When done correctly, exercise has only positive side effects.
Like our skin, our bones respond to stress. This is especially true during our growth years. If you rub your skin in one area your skin responds by getting thicker and tougher (i.e., that area will develop calluses). Your bones respond in the same way to stress as a result of physical work, play and exercise.
The effect of exercise on bones is very area specific. If you want stronger leg bones, then running, squats and leg presses will help. But if you want stronger arm bones, you have to use the bones and muscles in your arms, by performing arm-specific exercises such as push-ups or tennis.
Studies have shown that bones in the right arm of a right-handed tennis player have a greater density than bones in the left arm of the same player. This means that if you want to be stronger throughout your body, you should have an exercise program that targets as many muscles and bones as possible. This is a special feature of the MelioGuide program. You get a progressive strength-training program that covers fourteen different exercises, gradually building over twelve weeks. The exercises have been designed to specifically target the areas most commonly affected by low bone density.
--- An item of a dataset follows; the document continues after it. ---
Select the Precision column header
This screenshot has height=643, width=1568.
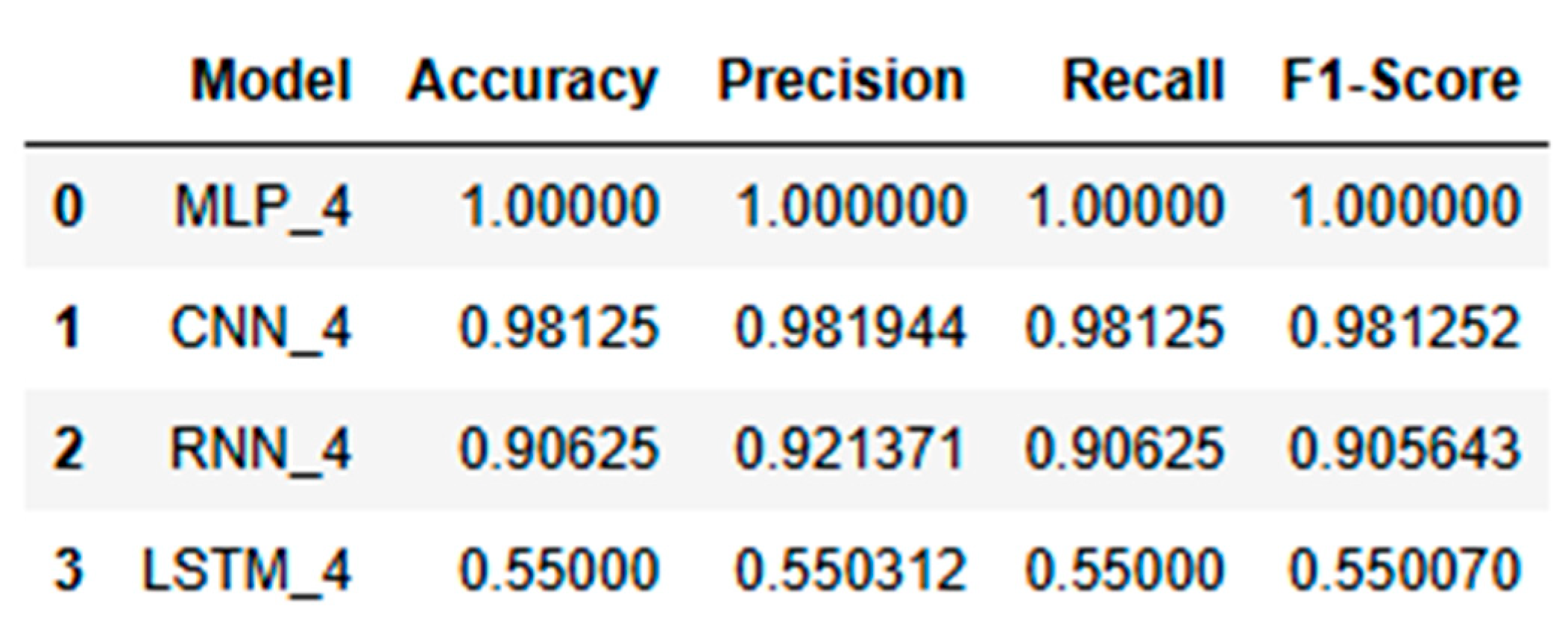[x=841, y=81]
As we age, the benefits of exercise go well beyond bone strength. Exercise has a direct relationship to:
- Preventing falls
- Improving quality of life
- Maintaining independence
- Pain reduction and prevention
- Improving posture
Studies show that regular weight bearing exercise and strength training can increase bone density in adults by up to 1% per year. This may not sound like a lot, but it is huge considering that without it you lose 1% per year.